Dietz v. Dodge County, 487 N.W.2d 237, 239 (Minn. 1992).  Because no statute specifically permits an appeal from an administrative decision to terminate the employment of a university employee, “certiorari pursuant to Minn. Stat. § 606.01 (1998) is the only method available for review of a university decision.”  Shaw, 594 N.W.2d at 191 (citing Dietz, 487 N.W.2d at 239).

            At issue here is whether the Phase III decision or the Phase IV decision is the quasi-judicial decision subject to certiorari review.  There are three indicia of quasi-judicial actions:

                        (1) investigation into a disputed claim and weighing of evidentiary facts; (2) application of those facts to a prescribed standard; and (3) a binding decision regarding the disputed claim.


Minn. Ctr. for Envtl. Advocacy v. Metro. Council, 587 N.W.2d 838, 842 (Minn. 1999) (MCEA).  Failure to meet any of the three indicia is “fatal” to a claim that the proceedings were quasi-judicial.  Id. at 844.

            We note initially that there is a considerable lack of clarity in the university’s grievance policy—a lack that adds an additional challenge to those already presented by the jurisdictional questions raised in this case.  Nonetheless, we begin our attempt to answer those questions by examining the Phase III decision.  Under the university’s grievance policy, “[t]he purpose of Phase III is to provide an internal evidentiary hearing by a three person panel.”  After the hearing, the panel is to “prepare a decision consisting of a statement of the issues, contentions of the parties, findings of fact, opinion and award, if any.”  Thus, the first two indicia of a quasi-judicial action are met.

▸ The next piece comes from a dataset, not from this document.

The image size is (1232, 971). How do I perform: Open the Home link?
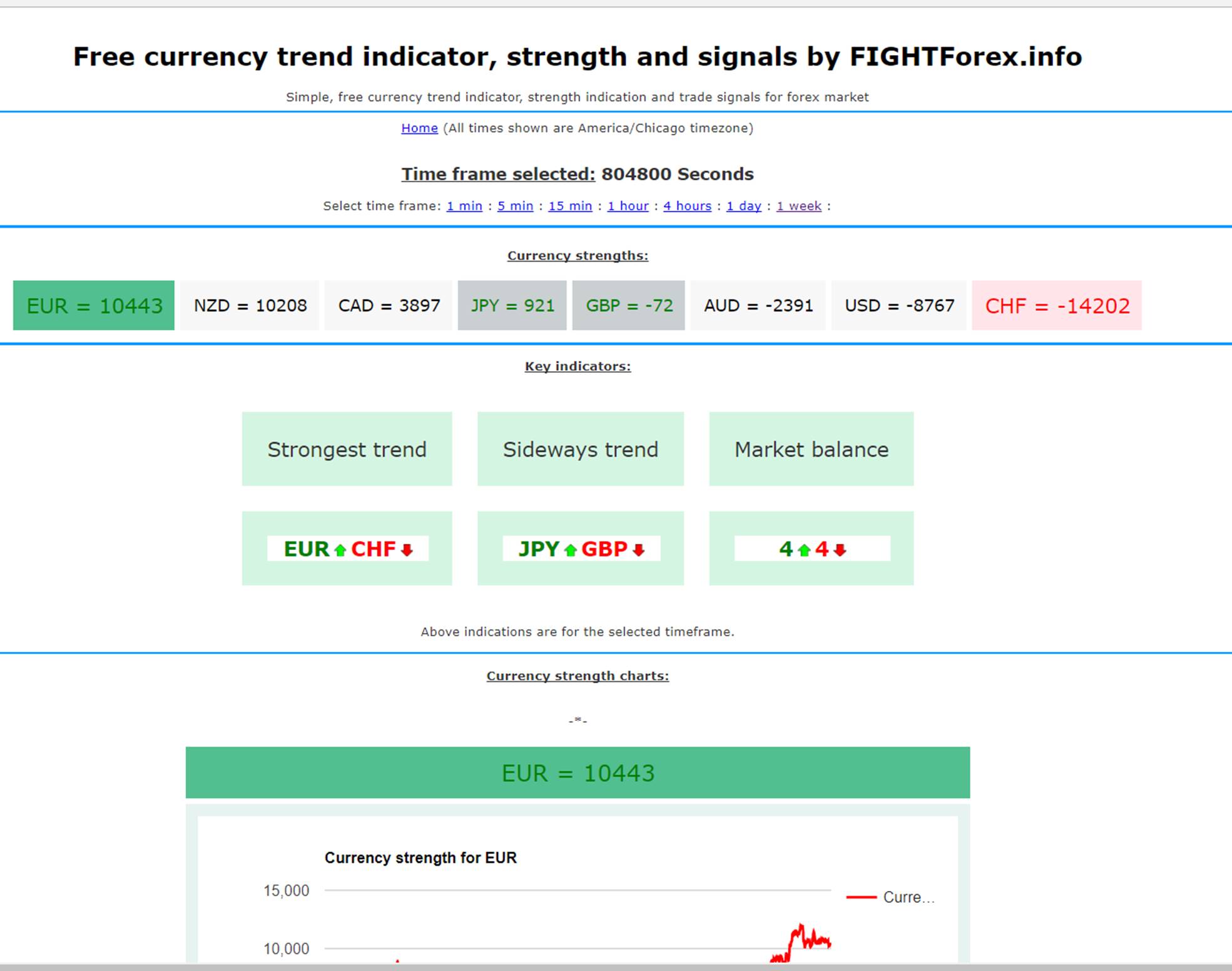point(419,128)
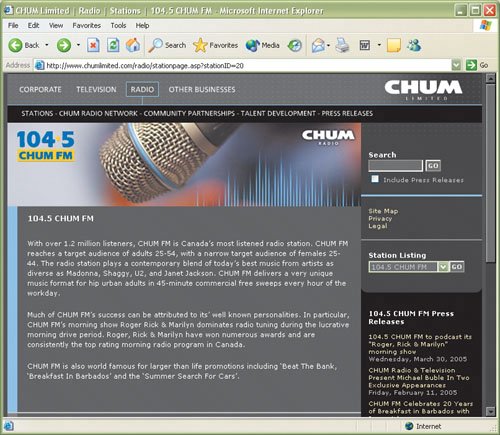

            The more complicated question is whether the Phase III decision is a final one.  The scope of certiorari review and a determination of whether a decision is a quasi-judicial one are legal questions that should be decided by this court.  Shaw, 594 N.W.2d at 190.  Quasi-judicial decisions determine the rights of the contending parties and are binding upon them.  Meath v. Harmful Substance Compensation Bd., 550 N.W.2d 275, 280 (Minn. 1996).  “[C]ertiorari will not ordinarily lie unless there is a final determination of rights.”  State ex rel. Mosloski v. County of Martin, 248 Minn. 503, 506, 80 N.W.2d 637, 639 (1957).

            In determining whether a decision is a final one appropriate for certiorari review, courts will examine the relevant statutes or rules or assess whether the parties treated the matter as final.  Mowry v. Young, 565 N.W.2d 717, 720 (Minn. App. 1997), review denied (Minn. Sept. 18, 1997).  If the challenged order is interlocutory or intermediate, it is not a final order subject to certiorari review.  Overseas Commodities Corp. v. Dockman, 389 N.W.2d 254, 256 (Minn. App. 1986).

            We also examine caselaw for assistance in resolving this issue.  In Overseas Commodities, this court held that under the governing ordinances, a decision by a civil rights department reversing and remanding a determination of no probable cause was not a final order appropriate for certiorari review.  389 N.W.2d at 256.  In Mosloski, the supreme court held that an order issued following a preliminary hearing in a ditch proceeding was not a final determination subject to judicial review, where the statute provided for a final hearing at which the location of the ditch could be determined.  248 Minn. at 508, 80 N.W.2d at 640.  In contrast, in Mowry, the termination decision was deemed final where employee was notified it was final and the record did not indicate that the parties treated it as other than final; the fact that the termination may not have been valid because it had not been approved by the requisite committee did not preclude its finality but rather was an issue to be addressed upon certiorari review.  565 N.W.2d at 720.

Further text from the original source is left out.